Syllabus

This section will give students the tools to effectively describe a computer. In this section, models of computation such as the von Neumann model are discussed. Students end this section able to answer the question “what is a computer?”

Core keywords: *von Neumann model*, *Harvard model*,
*data and instructions*, *memory*, *bus*

Related assignments: problem set 0

This section introduces students to the theoretical model of computation proposed by foundational computer scientist and mathematician Alan Turing. Theoretical implications of Turing’s theories expose students to the mathematical background and practical limitations of computers. Students end this section able to answer the questions “how does a computer work?” and “what can a computer actually do?”

Core keywords: *Turing machine*, *function*, *computability*,
*decidability*, *the halting problem*

Related assignments: problem set 0

This section describes binary positional notation and shows how a wide variety of data are stored in binary. Students are introduced to basic electrical engineering concepts and are shown how computers do math on binary numbers. Boolean values are also introduced as a basic data type. Students end this section able to answer the questions “how are data stored in a computer?” and “how do computers do math?”

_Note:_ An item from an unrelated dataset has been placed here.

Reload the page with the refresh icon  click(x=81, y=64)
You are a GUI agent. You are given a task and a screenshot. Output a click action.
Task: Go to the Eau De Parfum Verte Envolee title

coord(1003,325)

Core keywords: *binary notation*, *binary string*, *data type*,
*two’s complement*,
*binary addition*, *binary multiplication*, *bit operations*,
*arithmetic logic unit*, *Boolean logic*

Related assignments: problem set 1

This section discusses how humans control and program computers to produce a result. The concept of an instruction is made concrete. Branching is introduced. Efficiency and correctness are introduced. Recursion is introduced as a way to solve problems, and related to the divide-and-conquer approach. Students end this section able to answer the questions “how do I tell a computer what to do?” and “what is a programming language?”

Core keywords: *instruction*, *branching*, *if-then-else*,
*recursion*, *divide-and-conquer*, *programming language*,
*syntax*

Related assignments: problem set 1

This section is an introductory lesson to programming in the real-life language, Haskell. Students gain a practical knowledge of how to write functions in Haskell that do simple calculations. Students gain first-hand experience in writing, debugging, and running programs from an interactive interpreter session. Students are exposed to real-life examples of a program’s efficiency and correctness. Students end this section able to write several simple Haskell programs and use basic debugging strategies.

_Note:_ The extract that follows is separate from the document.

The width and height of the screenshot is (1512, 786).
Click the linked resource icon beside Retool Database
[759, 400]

Core keywords: *function call*, *call stack*,
*prompt*, *list*, *infinite recursion*, *substring*,
*logic error*, *syntax error*

Related assignments: problem set 2

This section extends students’ understanding of programming and equips students with more tools to solve problems with a computer. Polymorphic functions are introduced. Code style, good organization, and use of comments are introduced. Basic recursive data types are introduced, and their efficiencies are discussed. Students end this section with the confidence and ability to write their own, complete Haskell programs.

Core keywords: *type*, *type class*, *recursive data structure*,
`map`

, `fold`

Related assignments: problem set 2

This section completes students’ understanding of Haskell
by presenting monads and more advanced types like `Maybe`

.

Core keywords: `Maybe`

, `fmap`

, *monad*

Related assignments: problem set 3

This section presents the concept of an algorithm and introduces mathematical and scientific methods for evaluating the efficiency of an algorithm. Asymptotic analysis is presented. Several well-known algorithms are presented for solving practical computer science problems. Insertion sort and merge sort are introduced. Students end this section with the ability to evaluate the performance of their programs and recall efficiency proofs for many classic problems.

Core keywords: *algorithm*, *big-O notation*, *big-theta notation*,
*asymptotic analysis*, *insertion sort*, *merge sort*

Related assignments: problem set 4

In this section, classic data structures are introduced and their usefulness in different contexts are discussed. Students apply their analysis skills from the previous section to categorize and reason about the time and space complexity of each data structure. In a final programming assignment, students implement and use several data structures to solve novel problems. Students end this section with a strong grasp of common data structures.

Core keywords: *abstract data type*, *stack*, *queue*,
*binary tree*, *balanced binary tree*, *hash table*, *graph*

Related assignments: problem set 5